* [Selected text]:
Once birds achieved high accuracy on their behavioral task, they underwent surgery to implant the microdrive and allow for the recording of single units from their auditory forebrain. Birds were anesthetized with isoflurane, and an incision was made in the scalp to expose the skull. A small opening in the top layer of the skull was made to allow visualization of the bifurcation of the Y sinus. This location was used to determine the proper stereotaxic coordinates for targeting the CM (Fig. 1C) 2,500 μm rostral and 500 μm lateral (all birds had implants to the left hemisphere). A small craniotomy was placed dorsal to the target location, and the dura was resected to expose the brain's surface over the target region. A layer of silicone gel (3-4680, Dow Corning, Midland, MI; Jackson and Muthuswamy 2008) was applied to act as an artificial dura, which sealed the entire durotomy and lower portion of the craniotomy. Two smaller craniotomies were made roughly 3 mm bilaterally from this main craniotomy and similarly sealed with artificial dura. These allowed the implantation of a reference electrode (custom 0.003-in.-diameter PtIr wire, etched to a point and glass coated to an impedance of ∼1.5 MΩ, 2–4 mm in length) and a ground electrode (custom 0.003-in.-diameter PtIr wire, etched to a point and uninsulated, 2–4 mm in length) These secondary electrodes were patched to the connector on the main electrode array via a fine PVC-insulated wire (Pacific Wire and Cable, Santa Ana, CA) soldered in place prior to implantation. The microdrive, fitted with an electrode array, was then screwed into the base plate, and the entire assembly was lowered into place over the skull so that the vertical trajectory of the electrode shank lined up with the durotomy dorsal to the target of interest. The base plate was then attached to the skull with adhesive and dental acrylic. Once the dental acrylic hardened, the electrode array was slowly lowered into the brain, by turning the control knob on the microdrive, to a depth of ∼500–800 μm, dorsal to the CM target area. The outer housing of the microdrive assembly was screwed into place, the electrode connector was mated to the headstage attached to the outer housing, and the bird was allowed to recover with free access to food and water until the start of recording.
Recording procedure.
Recording sessions started by attaching the top of the headstage to the bottom of the motorized commutator via the tether described above. The output of the commutator was attached to a multichannel amplifier (either a Plexon PBX2 preamplifier or a model 3600 16-channel microelectrode amplifier, A-M Systems, Sequim, WA). The amplifier provided between 2,000× and 10,000× gain and band-pass filtered the signal (low cutoff: 300–500 Hz; high cutoff: 5–8 kHz). The output of the amplifier was sent to a CED Power 1401 analog-to-digital converter that could provide an additional amplification of the signals by up to 10× and digitized each channel at 19–25 kHz with the custom-written Spike2 scripts.

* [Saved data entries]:
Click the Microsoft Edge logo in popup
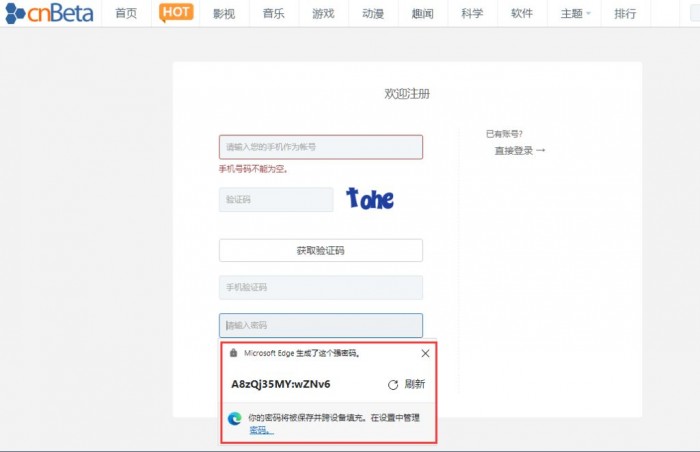(x=234, y=418)
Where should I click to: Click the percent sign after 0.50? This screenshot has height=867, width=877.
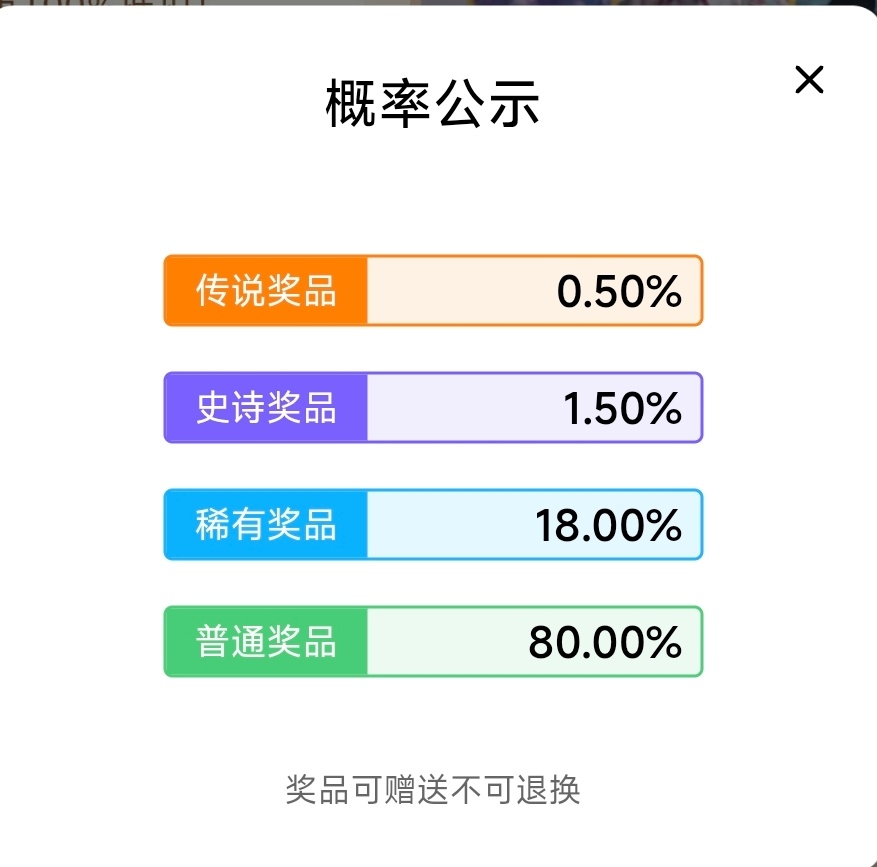[662, 291]
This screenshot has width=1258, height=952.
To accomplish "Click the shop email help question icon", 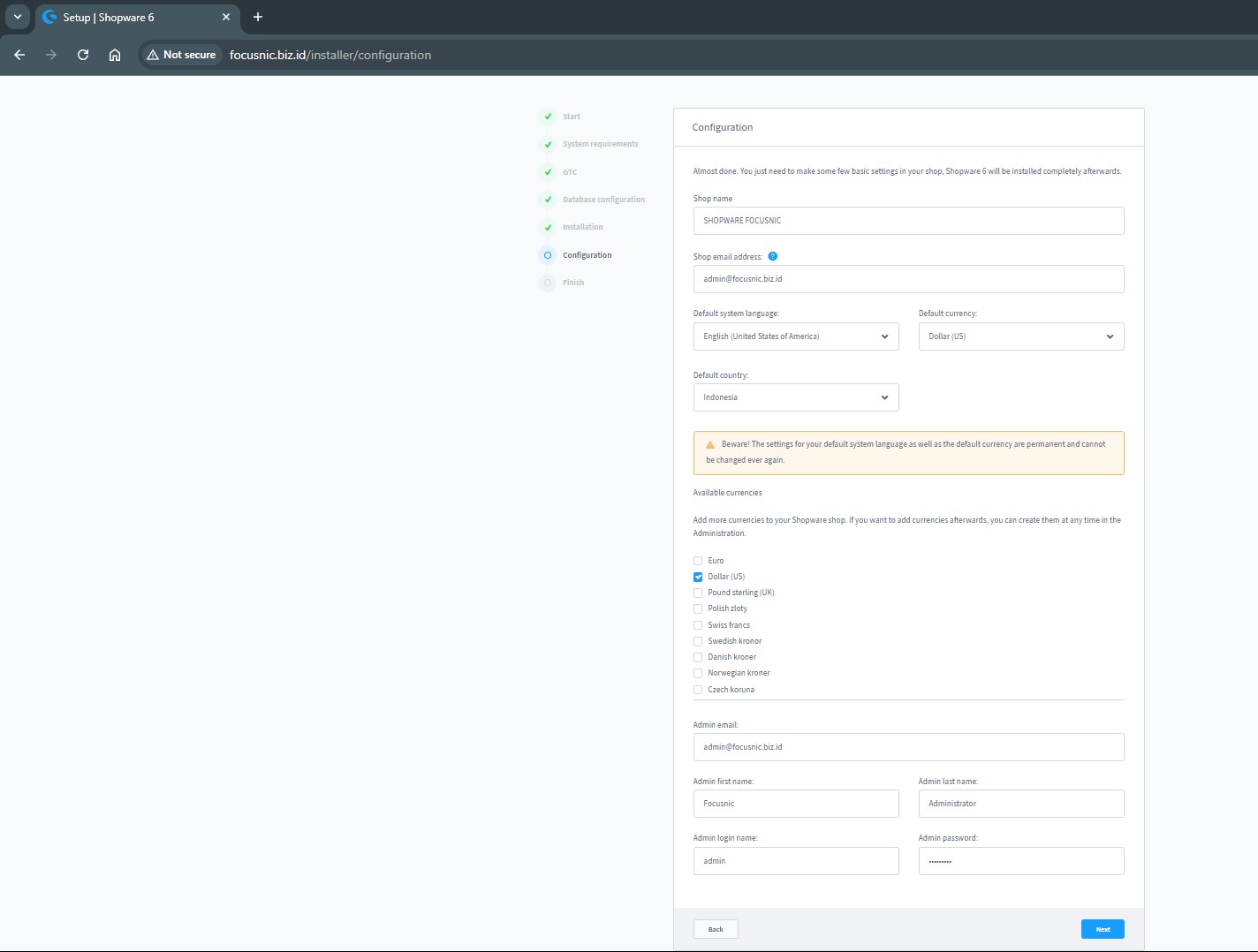I will [772, 256].
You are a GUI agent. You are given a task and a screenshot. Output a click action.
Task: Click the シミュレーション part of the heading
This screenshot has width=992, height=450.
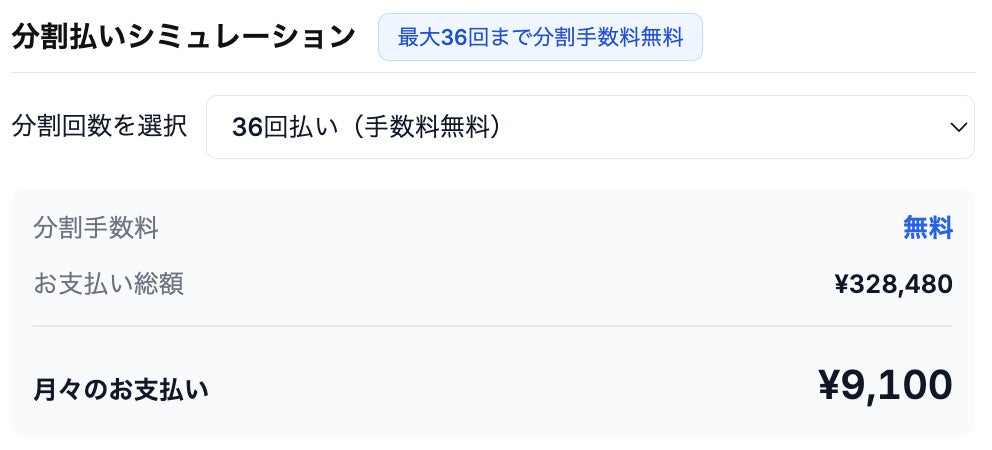tap(242, 37)
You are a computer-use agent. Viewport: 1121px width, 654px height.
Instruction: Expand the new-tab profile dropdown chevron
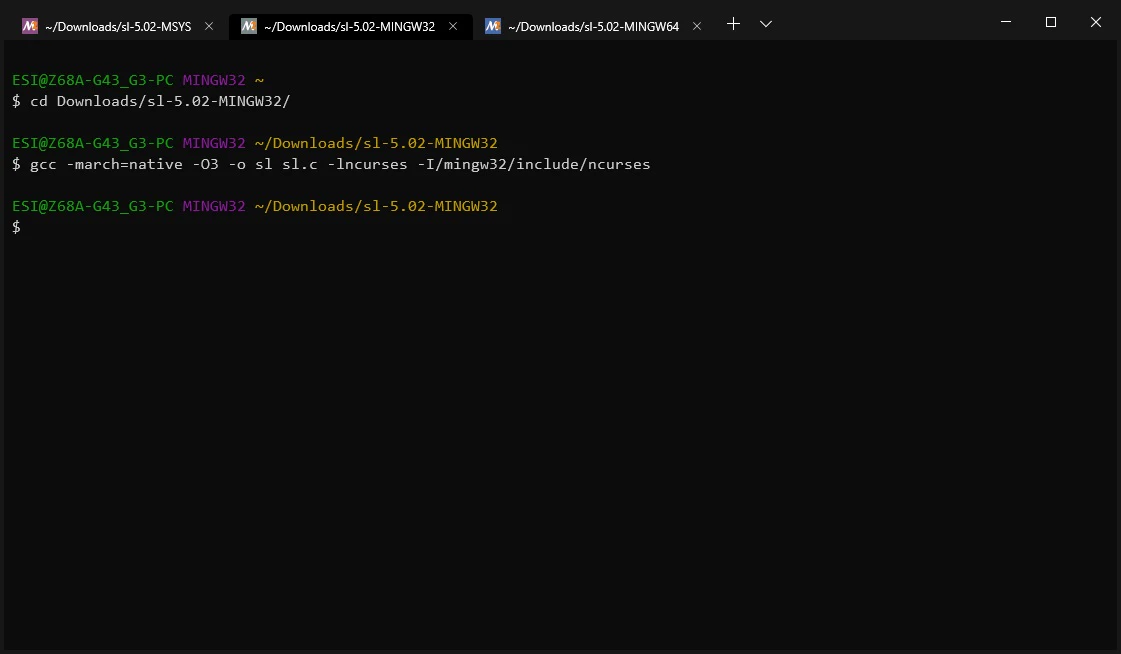(x=766, y=24)
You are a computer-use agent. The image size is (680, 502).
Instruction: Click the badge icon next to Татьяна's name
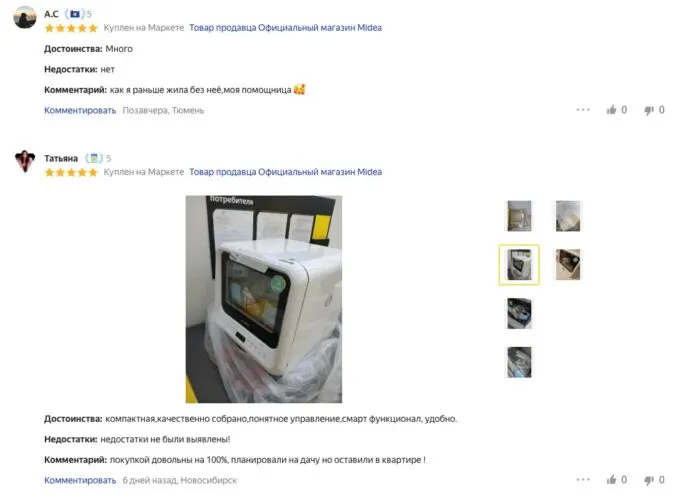(x=94, y=158)
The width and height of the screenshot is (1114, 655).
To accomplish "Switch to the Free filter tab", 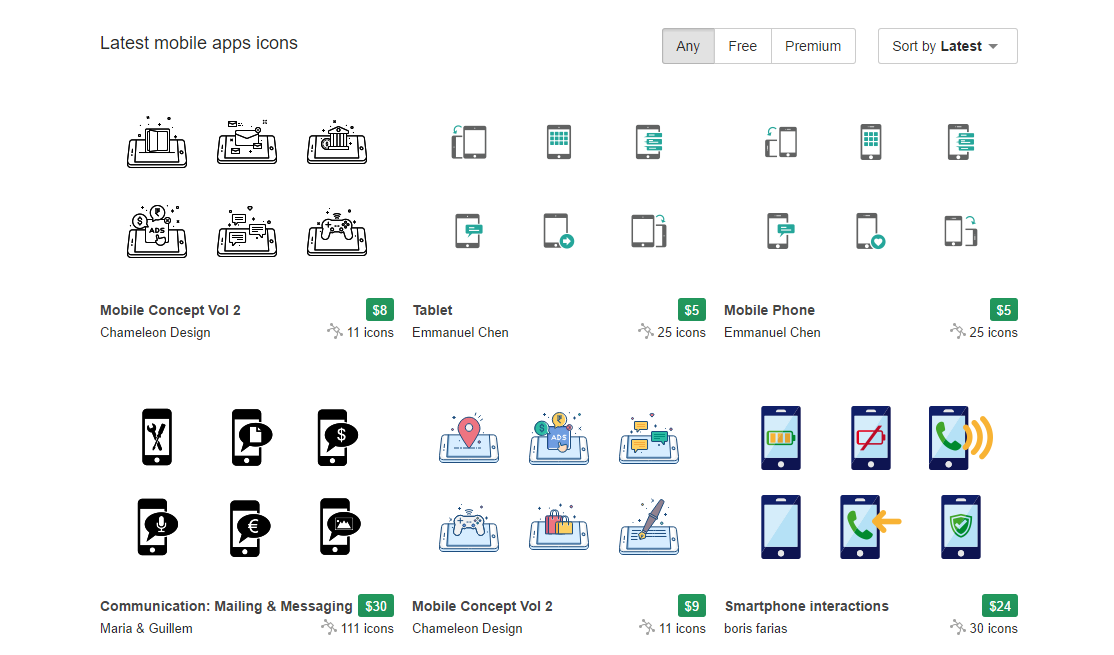I will 742,45.
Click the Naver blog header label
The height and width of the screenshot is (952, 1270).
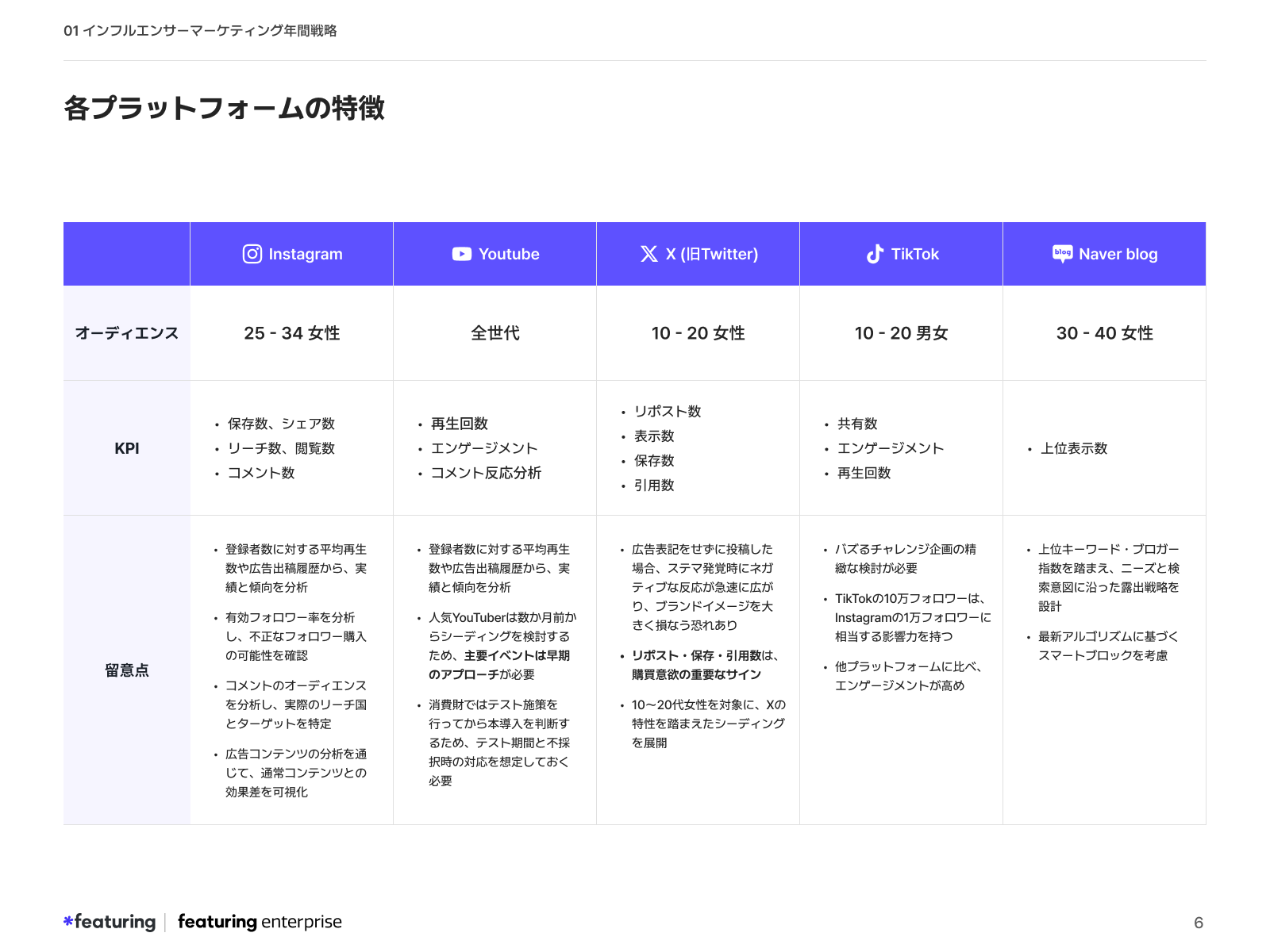[1118, 254]
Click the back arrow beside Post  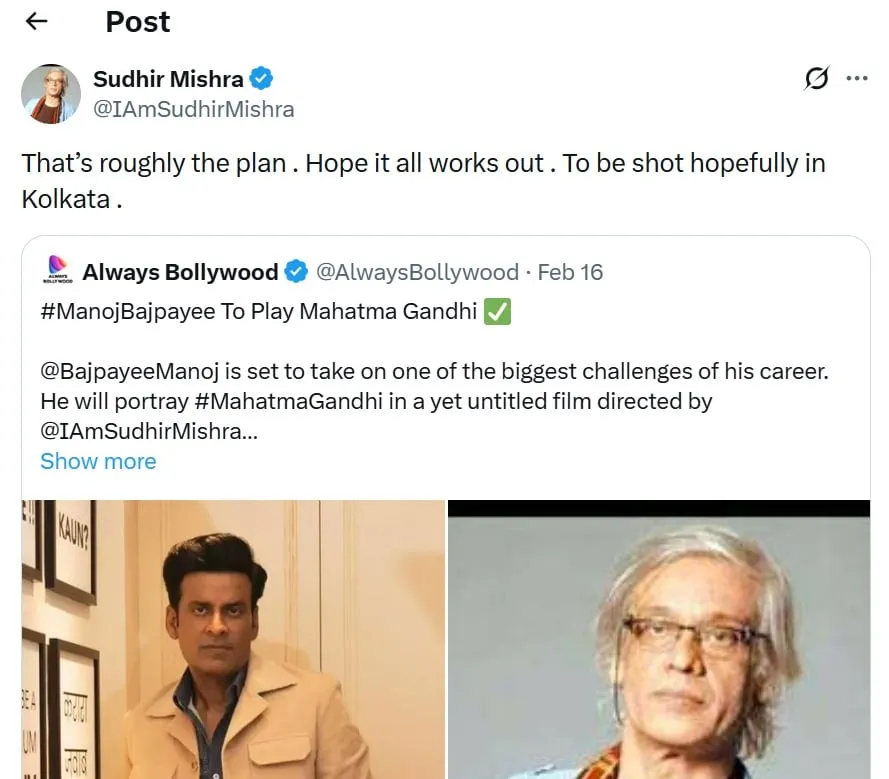click(36, 22)
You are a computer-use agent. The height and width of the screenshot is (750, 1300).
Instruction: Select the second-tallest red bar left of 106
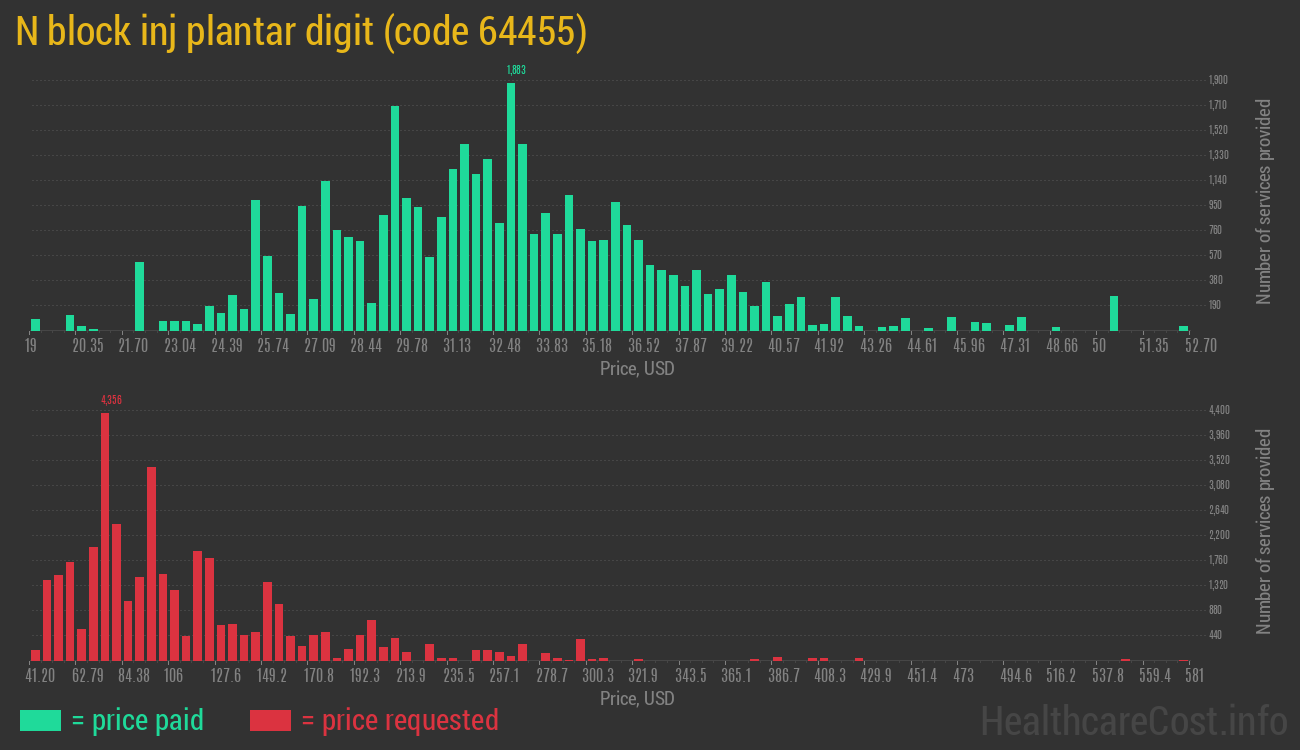click(152, 563)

* [List of tasks]:
**1.** According to the surgery and recording text, how much gain did the amplifier provide?
**2.** Rewrite the surgery and recording text starting with "Recording procedure." and going on through "custom-written Spike2 scripts.", replacing "commutator" with "swivel".

* [Task-by-task results]:
**1.** Between 2,000× and 10,000×.

**2.**
Recording procedure.
Recording sessions started by attaching the top of the headstage to the bottom of the motorized swivel via the tether described above. The output of the swivel was attached to a multichannel amplifier (either a Plexon PBX2 preamplifier or a model 3600 16-channel microelectrode amplifier, A-M Systems, Sequim, WA). The amplifier provided between 2,000× and 10,000× gain and band-pass filtered the signal (low cutoff: 300–500 Hz; high cutoff: 5–8 kHz). The output of the amplifier was sent to a CED Power 1401 analog-to-digital converter that could provide an additional amplification of the signals by up to 10× and digitized each channel at 19–25 kHz with the custom-written Spike2 scripts.